Promising new gene therapy drug reprograms immune cells to kill cancer

A panel of experts advising the U.S. Food and Drug Administration has unanimously recommended the approval of a new cancer drug from pharmaceutical giant Novartis. The drug would be used to treat people suffering from leukemia.

The New York Times reports that tisagenlecleucel is a gene therapy drug used to treat a blood cancer known as B-cell acute lymphoblastic leukemia in patients aged 3 to 25.
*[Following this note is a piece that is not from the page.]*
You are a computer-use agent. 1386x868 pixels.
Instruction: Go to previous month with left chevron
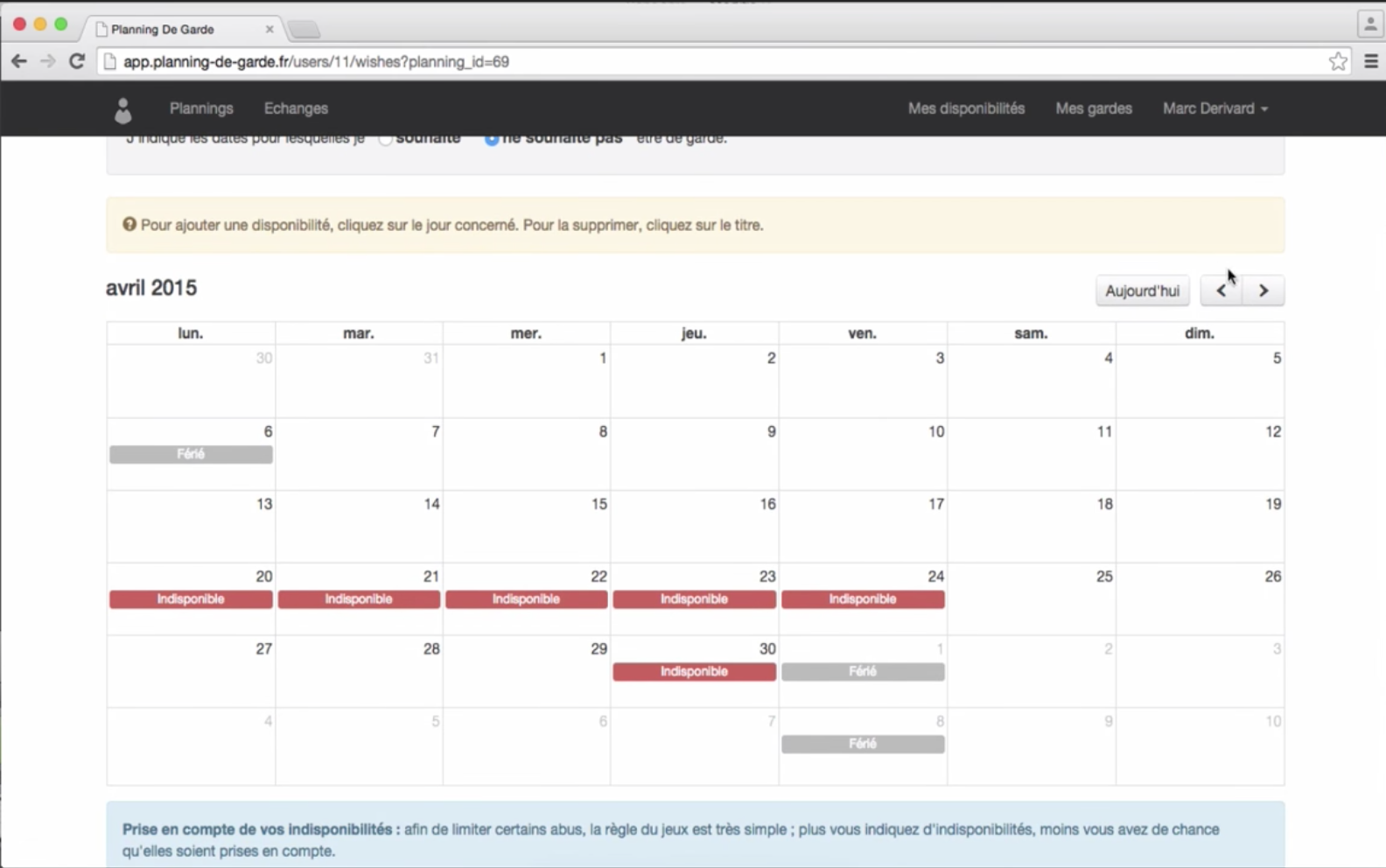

The drug uses chimeric antigen receptor T-cell therapy, which reprograms immune cells to defeat cancer.

The treatment first extracts a patient’s own T-cells, then genetically modifies them using tisagenlecleucel to grow new receptors. These receptors target CD19, a protein expressed by malignant B-cells.

Copies of the new cells are grown in the lab by the millions and injected back into the patient, where they then attack the cancer cells.

In one test, the treatment led to complete remission in 83% of 52 patients. But it has potentially deadly short-term side effects, such as high fevers, low blood pressure, and lung problems.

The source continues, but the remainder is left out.